Una vez, en Montevideo, 1938, durante los Cursos
Sudamericanos de Vacaciones, Gabriela Mistral contaba con mucha gracia
lo siguiente: «Las mujeres no escribimos solemnemente, como Buffon, que
se ponía para el trance su chaqueta de mangas con encajes y se sentaba
con la mayor solemnidad del mundo a su mesa de caoba. Los hombres
posiblemente sean tanto o más vanidosos que las mujeres. Yo escribo
sobre mis rodillas, en una tablita con [la] que viajo siempre, y la mesa
escritorio nunca me sirvió para nada, ni en Chile ni en París ni en
Lisboa. Escribo de mañana y de noche, y la tarde no me ha dado nunca
inspiración, sin que yo entienda la causa de su esterilidad o de su mala
gana respecto de mí. Creo no haber hecho jamás un verso en cuarto
cerrado, ni en cuarto cuya ventana diese a un horrible muro de casa
urbana. Siempre me afirmo en un pedazo de cielo, que Chile me dio azul y
que Europa me lo ha borroneado. Escribo sin prisa generalmente, y otras
veces con una prisa vertical de rodado de piedras en la cordillera. Me
irrita en todo caso detenerme, y tengo siempre al lado cuatro o seis
lápices con punta, porque soy bastante perezosa y tengo el hábito
regalón de que me den todo hecho... excepto los versos».
Oyendo y transcribiendo esa vieja grabación
(cuyo texto, que yo sepa, no está incluido en las obras completas de la
Mistral), se me ocurrió la idea de escribir acerca de lo que yo llamo
«el fetiche sine qua non», y que no tiene por qué ser un
objeto, también puede ser una cierta costumbre, un cierto ambiente, que
se vuelven absolutamente imprescindibles para los autores a la hora de
ponerse a escribir.
Y recordé que una poeta entonces joven me decía,
en Hamburgo, 1986, que para escribir ella necesitaba estar
completamente desnuda. Luego se ha dedicado a la prosa, y con éxito al
menos comercial, así es que supongo que entretanto escribe en bikini.

=== INSTRUCCIONES DE TRABAJO ===
1 – Traduzca al inglés la siguiente oración del pasaje sobre las costumbres de escritura: «Escribo de mañana y de noche, y la tarde no me ha dado nunca inspiración, sin que yo entienda la causa de su esterilidad o de su mala gana respecto de mí.»
2 – Escriba una continuación del pasaje sobre las costumbres de escritura a partir de su última oración.

=== EXTRACTO DE LA FUENTE ===

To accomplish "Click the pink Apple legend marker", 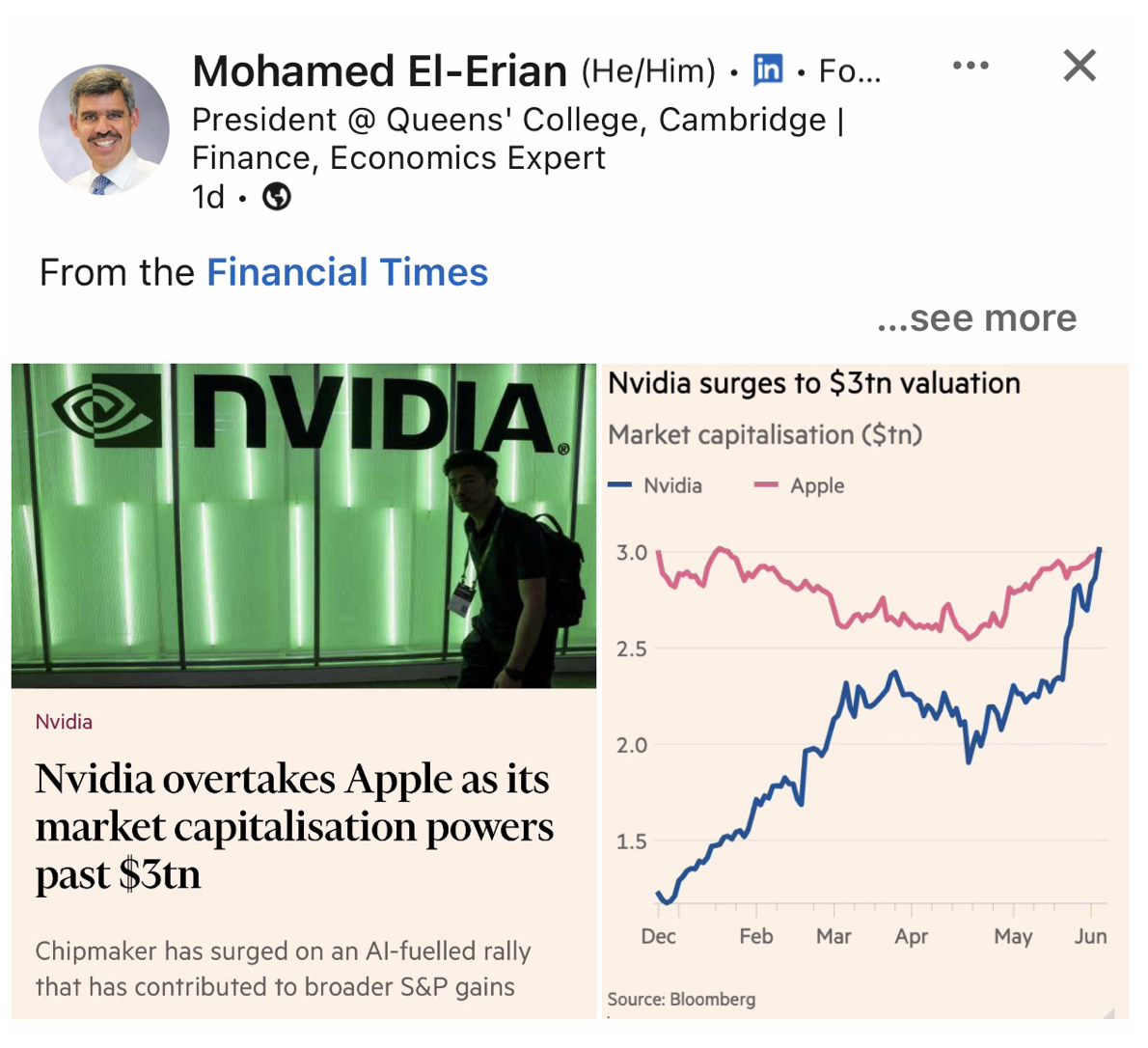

=== RESULTADOS ESPERADOS ===
1 – I write in the morning and at night, and the afternoon has never given me inspiration, though I do not understand the cause of its barrenness or of its reluctance toward me.

2 –
Recordé también que un poeta ya algo maduro, así
mismo en Hamburgo, 1986, me contó que él tenía en su despacho tres
mesas de trabajo, cada una de ellas junto a una pared distinta de las
cuatro de la habitación: una para la poesía, otra para la prosa, la
tercera para su trabajo como profesor universitario; y que nunca, pero
nunca, nunca, se producían canjes entre las distintas personas que se
sentaban a cada una de esas tres mesas. Y me acordé finalmente de una narradora
brasileña, en São Paulo, 1987, que a mi pregunta directa por el fetiche sine
qua non me contestó que ella no podía escribir sin una cabeza de
ajo algo pasado encima de su escritorio.
Resuelto, pues, a ampliar mis conocimientos
sobre el tema, consulté con una docena de amigos escritores, nueve de
los cuales se avinieron a revelarme su secreto.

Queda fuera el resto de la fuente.